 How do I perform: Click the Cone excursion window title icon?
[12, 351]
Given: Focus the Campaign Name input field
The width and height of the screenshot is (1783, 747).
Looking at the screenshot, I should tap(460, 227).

· · · ·

• [TASK DETAILS]
From the line holding "Given: Focus the Campaign Name input field" down to the last line of the records above, restate each line exactly as written.

• [REPLY TO THE EXERCISE]
Given: Focus the Campaign Name input field
The width and height of the screenshot is (1783, 747).
Looking at the screenshot, I should tap(460, 227).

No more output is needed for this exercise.